We have exciting news for those who are using mysql_fdw. Join queries are widely used queries in our customers’ environments so the performance of these queries is extremely important to us. In mysql_fdw, we were executing the joins on the local side by fetching all required data from remote relations, but that was not really efficient.
Now, with this enhancement, mysql_fdw supports join push-down to a remote server. This means join operations could be performed on a remote MySQL server instead of fetching all the rows from involved relations in a join and performing a join locally. Join push-down will happen only if involved foreign tables are from the same foreign server. This feature gives significant performance benefits in many practical cases especially in the case of large foreign tables which don't match much.
For better understanding, we will see how the explain plan looks without and with join push-down. Before this enhancement, if you had a join query (inner join), it would produce a plan like:
EXPLAIN (VERBOSE, COSTS OFF) SELECT * FROM customers t1 INNER JOIN orders t2 ON (t1.id = t2.customer_id);
QUERY PLAN
-----------------------------------------------------------------------------------------------
Hash Join
Output: t1.id, t1.name, t1.email, t2.id, t2.customer_id, t2.item, t2.price
Hash Cond: (t1.id = t2.customer_id)
-> Foreign Scan on public.customers t1
Output: t1.id, t1.name, t1.email
Local server startup cost: 10
Remote query: SELECT `id`, `name`, `email` FROM `suraj`.`customers`
-> Hash
Output: t2.id, t2.customer_id, t2.item, t2.price
-> Foreign Scan on public.orders t2
Output: t2.id, t2.customer_id, t2.item, t2.price
Local server startup cost: 10
Remote query: SELECT `id`, `customer_id`, `item`, `price` FROM `suraj`.`orders`
(13 rows)
Remote query is the SQL query sent to the remote server to fetch all required rows from the remote table. We can see that it will fetch all the rows from the customers and orders tables from the remote server and then join them locally using hash join. But with join push-down support in mysql_fdw, now the query plan looks like this:
EXPLAIN (VERBOSE, COSTS OFF) SELECT * FROM customers t1 INNER JOIN orders t2 ON (t1.id = t2.customer_id);
QUERY PLAN
------------------------------------------------------------------------------------------------------------------------------------------------------------------------------
Foreign Scan
Output: t1.id, t1.name, t1.email, t2.id, t2.customer_id, t2.item, t2.price
Relations: (suraj.customers t1) INNER JOIN (suraj.orders t2)

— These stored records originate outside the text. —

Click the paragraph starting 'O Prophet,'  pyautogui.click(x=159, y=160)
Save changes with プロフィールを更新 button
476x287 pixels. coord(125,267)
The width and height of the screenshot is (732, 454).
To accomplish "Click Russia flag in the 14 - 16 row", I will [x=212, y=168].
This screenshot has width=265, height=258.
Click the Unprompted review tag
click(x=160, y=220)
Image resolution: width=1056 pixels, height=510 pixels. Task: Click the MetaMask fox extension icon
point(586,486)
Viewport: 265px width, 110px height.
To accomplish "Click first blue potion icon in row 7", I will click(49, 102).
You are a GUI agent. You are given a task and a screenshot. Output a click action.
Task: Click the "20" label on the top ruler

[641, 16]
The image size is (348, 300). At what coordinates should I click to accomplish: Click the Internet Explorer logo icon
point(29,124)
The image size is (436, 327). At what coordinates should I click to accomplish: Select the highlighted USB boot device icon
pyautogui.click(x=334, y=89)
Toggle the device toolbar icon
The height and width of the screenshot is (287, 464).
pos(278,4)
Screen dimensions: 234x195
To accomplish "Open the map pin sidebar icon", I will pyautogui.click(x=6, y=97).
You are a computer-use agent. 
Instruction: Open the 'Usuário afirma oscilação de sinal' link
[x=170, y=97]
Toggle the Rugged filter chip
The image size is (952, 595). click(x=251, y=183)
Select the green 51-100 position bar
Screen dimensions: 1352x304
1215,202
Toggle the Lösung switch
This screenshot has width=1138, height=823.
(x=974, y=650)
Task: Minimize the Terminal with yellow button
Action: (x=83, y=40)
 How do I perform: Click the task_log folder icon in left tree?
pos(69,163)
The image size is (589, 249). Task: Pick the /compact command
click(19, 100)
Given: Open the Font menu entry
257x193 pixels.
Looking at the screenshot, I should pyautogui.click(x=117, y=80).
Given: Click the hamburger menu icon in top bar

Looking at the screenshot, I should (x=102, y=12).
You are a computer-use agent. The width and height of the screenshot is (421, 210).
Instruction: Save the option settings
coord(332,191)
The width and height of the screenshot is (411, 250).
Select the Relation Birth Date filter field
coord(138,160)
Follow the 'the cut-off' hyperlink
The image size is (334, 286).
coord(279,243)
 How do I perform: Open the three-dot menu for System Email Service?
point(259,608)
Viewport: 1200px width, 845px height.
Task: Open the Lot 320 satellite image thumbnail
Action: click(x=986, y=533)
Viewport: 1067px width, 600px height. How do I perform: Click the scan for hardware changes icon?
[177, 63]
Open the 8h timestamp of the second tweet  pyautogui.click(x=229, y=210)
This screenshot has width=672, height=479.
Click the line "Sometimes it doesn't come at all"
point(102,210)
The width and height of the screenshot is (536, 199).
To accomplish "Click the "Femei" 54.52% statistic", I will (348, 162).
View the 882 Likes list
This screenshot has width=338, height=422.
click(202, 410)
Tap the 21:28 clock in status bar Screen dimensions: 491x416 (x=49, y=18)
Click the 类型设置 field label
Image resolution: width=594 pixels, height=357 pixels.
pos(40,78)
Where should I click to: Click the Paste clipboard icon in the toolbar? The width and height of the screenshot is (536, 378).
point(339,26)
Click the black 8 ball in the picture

Remote query: SELECT r1.`id`, r1.`name`, r1.`email`, r2.`id`, r2.`customer_id`, r2.`item`, r2.`price` FROM (`suraj`.`customers` r1 INNER JOIN `suraj`.`orders` r2 ON (((r1.`id` = r2.`
customer_id`))))
(4 rows)
In the above explain plan, remote query is the join query that will execute on the remote server. With this, it’s clear to see the performance improvement this enhancement is capable of producing.
Performance impact
The tables used in the above query customers and orders, both have 100k records. When the query is executed, 50k records match based on the join condition. As can be seen below, it takes approximately 1300 milliseconds without join push-down functionality.
EXPLAIN (ANALYZE, COSTS OFF)
SELECT * FROM customers t1 INNER JOIN orders t2 ON (t1.id = t2.customer_id);
QUERY PLAN
--------------------------------------------------------------------------------------------
Hash Join (actual time=1023.431..1326.532 rows=50000 loops=1)
Hash Cond: (t1.id = t2.customer_id)
-> Foreign Scan on customers t1 (actual time=90.242..647.187 rows=100000 loops=1)
-> Hash (actual time=635.035..635.036 rows=100000 loops=1)
Buckets: 131072 (originally 1024) Batches: 2 (originally 1) Memory Usage: 3568kB
-> Foreign Scan on orders t2 (actual time=82.140..614.967 rows=100000 loops=1)
Planning Time: 42.090 ms
Execution Time: 1336.697 ms
(8 rows)
The same query with the join push-down functionality takes about 480 milliseconds as opposed to 1300 milliseconds without it. This is really a nice performance gain with this new feature.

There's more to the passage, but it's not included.